Sweet purple grapes, fresh red onion, and tangy goat cheese on a chewy light fennel focaccia.

Grapes, Goat cheese and Red Onion with Fennel Focaccia

After sharing a pair of peach pizzas last Friday, and a raspberry pizza the Friday before, I thought I should move back to vegetable pizzas for my Friday Night Pizza Night posts.  After all, I've got a sweet potato dough and a roasted pumpkin dough that I want to share with you.

However, I don't want this focaccia to drop off my radar.

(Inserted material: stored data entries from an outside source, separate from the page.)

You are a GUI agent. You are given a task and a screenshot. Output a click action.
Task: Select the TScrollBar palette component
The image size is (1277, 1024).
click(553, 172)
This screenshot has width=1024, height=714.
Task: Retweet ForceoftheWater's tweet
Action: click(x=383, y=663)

I had a very productive period making and poorly photographing--but not writing up headnotes for--a pile of tasty recipes, and I thought I'd get them all written up over the summer.

Didn't happen.

I don't want everything to slip through the cracks, or rather fall off the stacks of recipe notes on my work table or dissolve into rows of scrolled-past photos in my ever-expanding photo library.  I don't want to start posting every day, either.  Three days a week is working for me (is it working for you?  too much? I should do a survey sometime.  After I've gotten all those blogs written up I'll ponder it).

I'm going to share a third fruity Friday Night Pizza Night (that's a link to my board of the same name on Pinterest) and then switch over to vegetables next week.  The chicken, peach, Hatch chile, spinach, red onion BBQ pizza will have to wait until next summer, as will the cantaloupe and prosciutto.  Something to look forward to, my spouse always says.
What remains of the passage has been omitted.